Pre & Post Theatre Menu at £15.75 (2 courses) or £19.75 (3 courses); À la carte starters from £6-16, mains from £14-29, desserts from £6-8
Preceding a Phantom
I had planned a little surprise for the missus a few months ago. She had never seen a certain West End musical fixture and hinted that she would indeed like to see it someday. So I booked some tickets and then had to decide where we could have a quick but nice meal beforehand. After a few minutes, the answer was staring me straight in the face. There was only one choice.
You see, last year a business partner had taken me out for lunch to Le Caprice, which was only a few seconds away from my old office. It was the first time I had been to the restaurant (or any of the establishments within the Caprice Holdings portfolio, which include such stalwarts as The Ivy, J Sheekey and Rivington Grill), and I was quite impressed. The menu had been very simple, but the food had been exceedingly fresh, well prepared and had left a very favorable impression in my taste buds’ memories (how long do taste buds live anyway?). I particularly remembered that the fish had been excellent. So I booked a table online and forgot about the whole thing, until a few Fridays ago, when the evening had arrived.
Having opened its doors in January 1946, Le Caprice has been a London institution for a long time now, and has always enjoyed a consistently good reputation. It was originally one of the few really good restaurants in the capital, serving many celebrities and stars, and has managed to continue pulling its weight over the decades by most accounts. The talented Mark Hix became head chef around 20 years ago, before going onto run the kitchens of all of Caprice Holdings’ restaurants – a position he left in December 2007 in order to follow his own ambitions (see his new group’s website here). Given all of this history, and the fact that I had a very good meal there last year, I was really looking forward to revisiting Le Caprice and hopefully giving Mrs. LF a very pleasant surprise.
We’re not senior citizens, we just don’t want to feel rushed.
Our reservation was for 5.30pm. I know, I know. Quite early, but I hate feeling rushed during a pre-theatre meal, and wanted it to be a nice, leisurely affair. We were not surprisingly the first people to arrive, so we didn’t have the fanfare of the bowler hat man opening the door for us (he actually walked in right behind us), and the empty restaurant was certainly not the lively scene I remembered from my previous meal at the bar counter (which serves the full menu and is a great option to try if you haven’t booked).
We were seated at a nice table against the wall, from where we could survey the silent and pristine monochrome glory of the dining space. The restaurant is arranged in an L-shape and has a very classic and slightly art deco decor: black chairs with wicker backings, crisp white linen and black & white photos of the famous and infamous which are full of character. (I do have mention that there are some very odd looking fake lily-esque flowers hanging from the ceiling at both ends of the bar, which is the only thing that seems slightly off). Overall it is a very pleasant space, but it was understandably a bit dead with just the two of us there with the waiting staff! Speaking of the staff, they were all dressed immaculately in black in white, and at first impression they came across as being, warm, friendly and professional.
All the time in the world
After being seated, we were presented with a basket of bread accompanied by a small plate of butter. The bread had just come out of the oven, and we were given a few white and brown pieces of a rather thick baguette. The white bread was very crusty and was outstanding. We were so impressed that we asked our waitress if they make it on the premises. She explained that all of the dough for Caprice Holdings is made centrally, and then it is transported to each restaurant where it is baked fresh for each service. The brown was also nice, but it was the white that really stood out.

### DATA ROWS

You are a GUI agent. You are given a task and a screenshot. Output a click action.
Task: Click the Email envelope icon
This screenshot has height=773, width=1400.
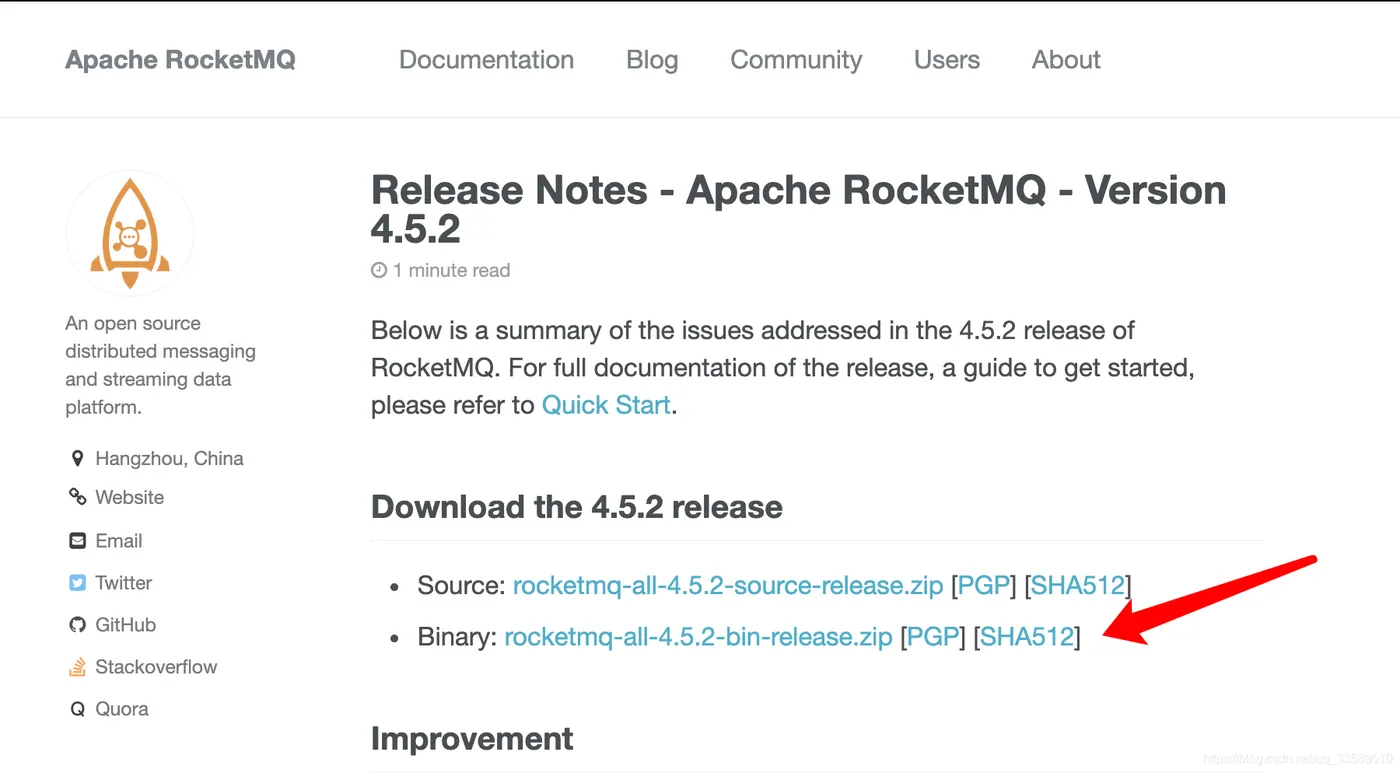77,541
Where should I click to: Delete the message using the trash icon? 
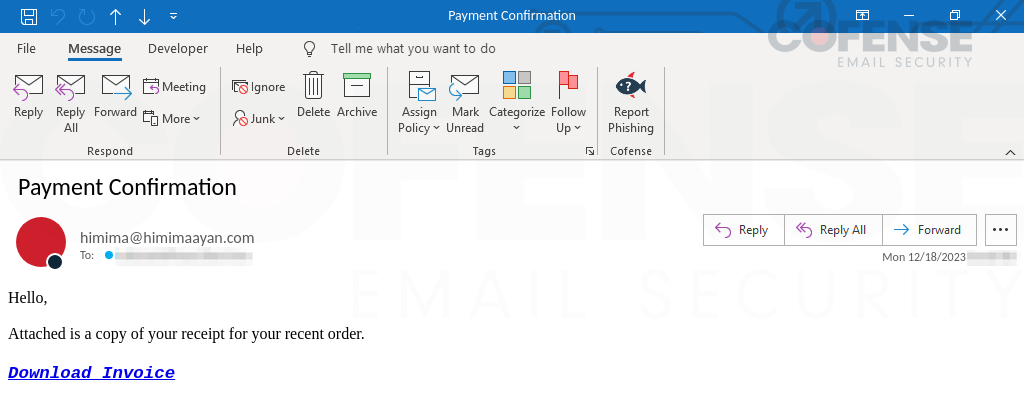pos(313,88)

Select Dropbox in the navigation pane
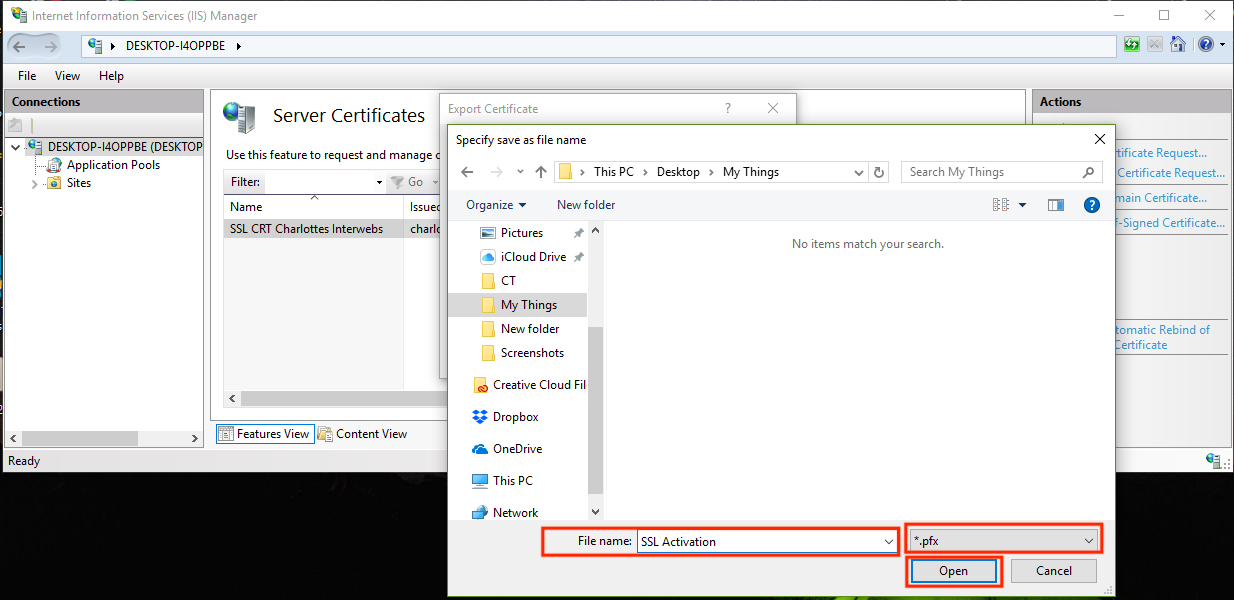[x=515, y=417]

* * *

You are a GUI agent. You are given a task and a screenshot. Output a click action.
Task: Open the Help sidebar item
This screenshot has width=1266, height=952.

--

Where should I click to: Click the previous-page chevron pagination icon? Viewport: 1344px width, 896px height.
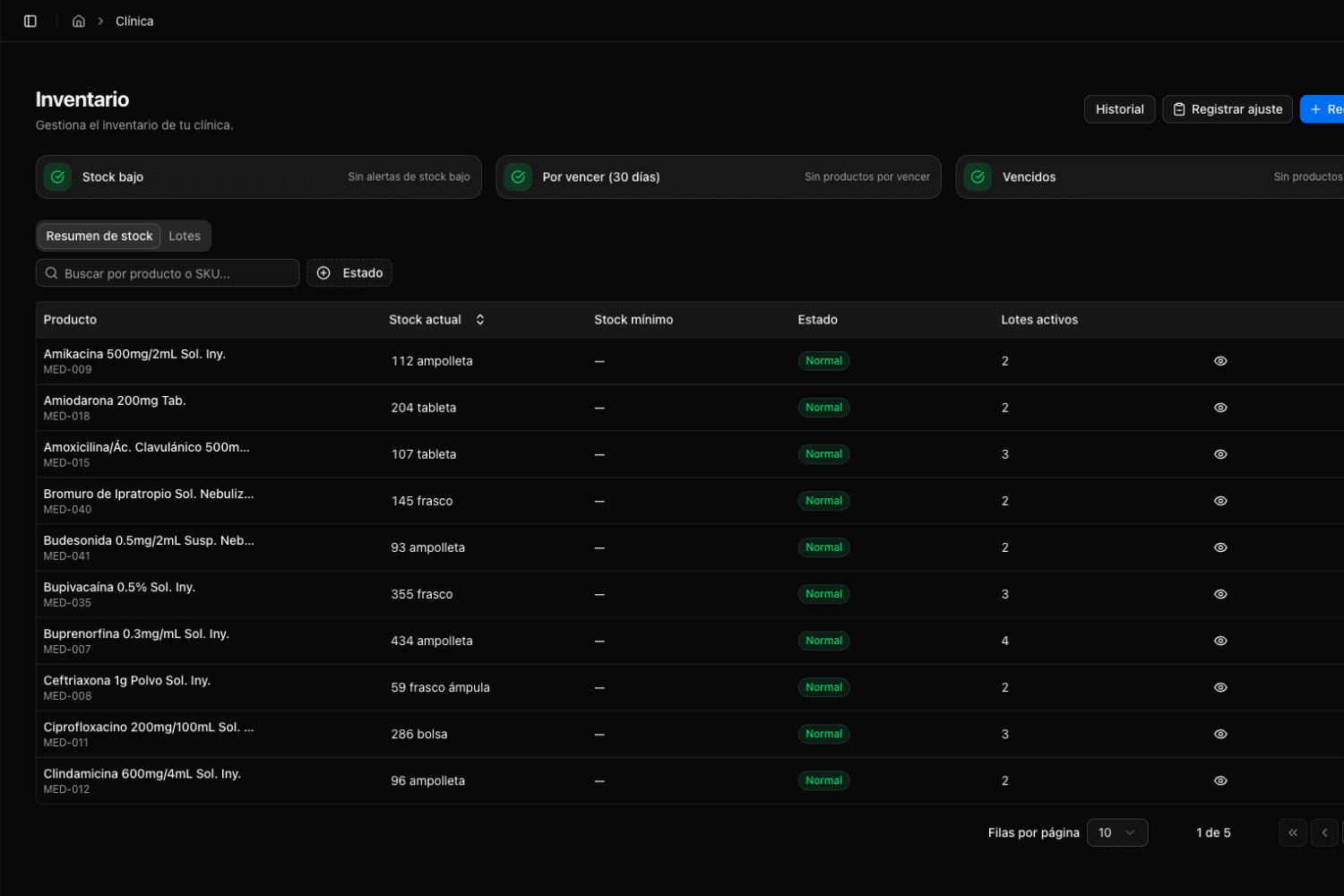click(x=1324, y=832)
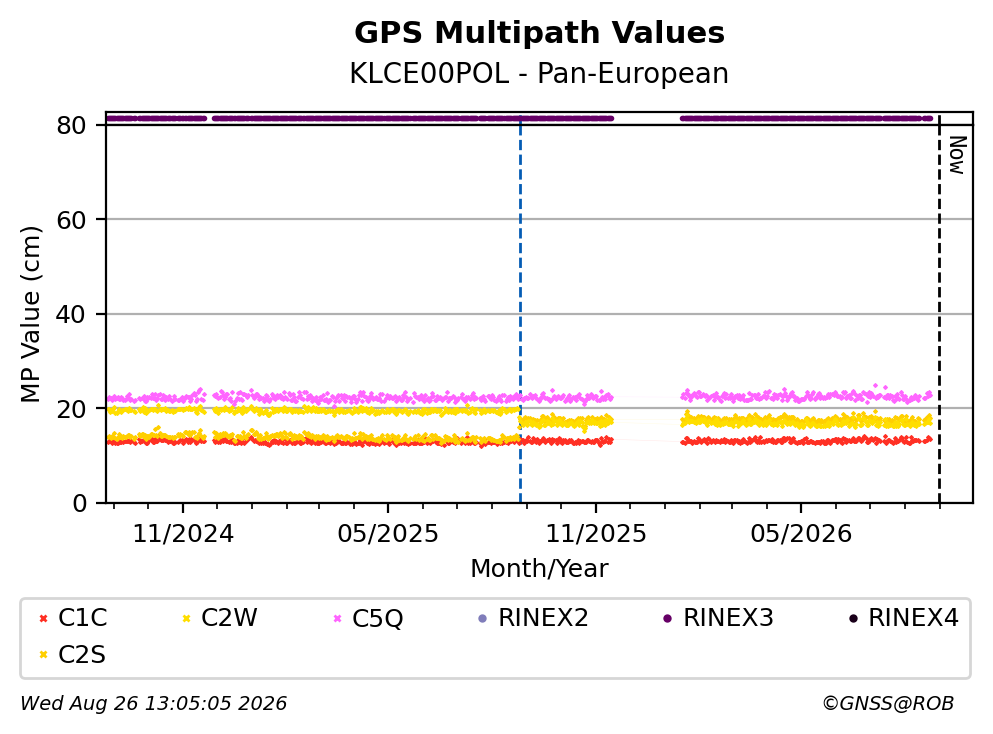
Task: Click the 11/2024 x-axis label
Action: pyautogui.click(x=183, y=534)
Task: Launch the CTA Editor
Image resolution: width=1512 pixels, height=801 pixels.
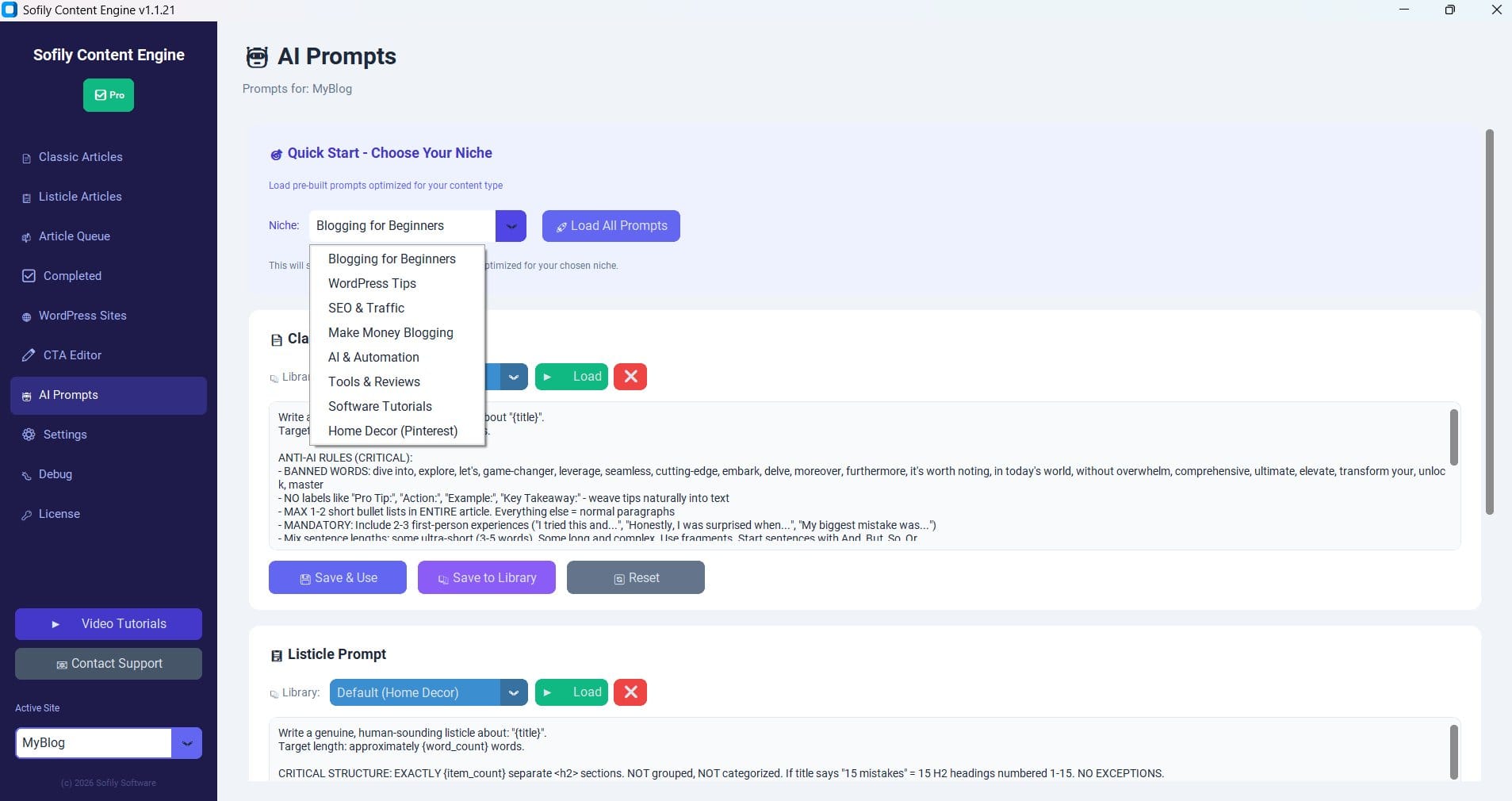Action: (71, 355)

### WHAT TO WORK ON
• A. Give the part of the Le Caprice review starting with "Pre & Post Theatre" and going on through "only one choice.", replacing "missus" with "wife".
• B. Please carry on the Le Caprice review from where it stops.
The items have no connection to the Le Caprice review.

### ANSWERS PER TASK
• A.
Pre & Post Theatre Menu at £15.75 (2 courses) or £19.75 (3 courses); À la carte starters from £6-16, mains from £14-29, desserts from £6-8
Preceding a Phantom
I had planned a little surprise for the wife a few months ago. She had never seen a certain West End musical fixture and hinted that she would indeed like to see it someday. So I booked some tickets and then had to decide where we could have a quick but nice meal beforehand. After a few minutes, the answer was staring me straight in the face. There was only one choice.

• B.
We perused both the à la carte and pre-theatre menus and the former seemed very promising, with three choices for starters and mains (one vegetarian option in each) and the option of two desserts or cheese afterwards. The price also seemed very reasonable, so we took the bait.
Eventually, we decided on a half bottle of Pouilly-Fumé (a 2007 ‘La Charnoie’, Domaine Patrick Coulbois at £24) to go along with the meal as we were both having the fish main course. As the waitress was waiting for me to give her the okay on the wine, I remarked to Mrs. LF that it had one of the hallmarks of a Pouilly-Fumé on the nose – it smelled slightly of cat piss. The waitress heard me too, and seemed a bit shocked and slightly concerned for us at this revelation. But we explained that this was a completely normal thing to smell and that there was nothing wrong with the bottle. It was very cute at how concerned she was, though :).
Not too long thereafter, the first courses arrived, which was good as we were both hungry.
Mrs. LF wanted something light to start with and, as such, opted for the salad. While she said that it contained nice fresh endive and fennel, she pointed out that there was not enough pear, which threw off the balance between bitter and sweet. She also said that the dressing just didn’t stand out for her, and I quote: “It missed that kick that you need from the dressing, which is the only thing that can make a simple salad like this really stand out in your memory.” 5/10.
On the other hand, I could see my baked onion tart was going to be a winner from the moment it was brought out. It had a thin, flaky, buttery pastry base (very much like a good croissant) which had been well cooked through – this is usually the main stumbling block of the savory tarts I am accustomed to seeing in the UK. The onions contained within the tart were rich and sweet, and when the poached egg was split open it revealed a lovely dense, deep yellow yolk which seeped into the onions and made the dish a very pleasurable and satisfying one. It was a rich and indulgent start to the meal, and I was surprised at how large the portion was, given that we were having the pre-theatre menu (not a bad thing!). 7/10.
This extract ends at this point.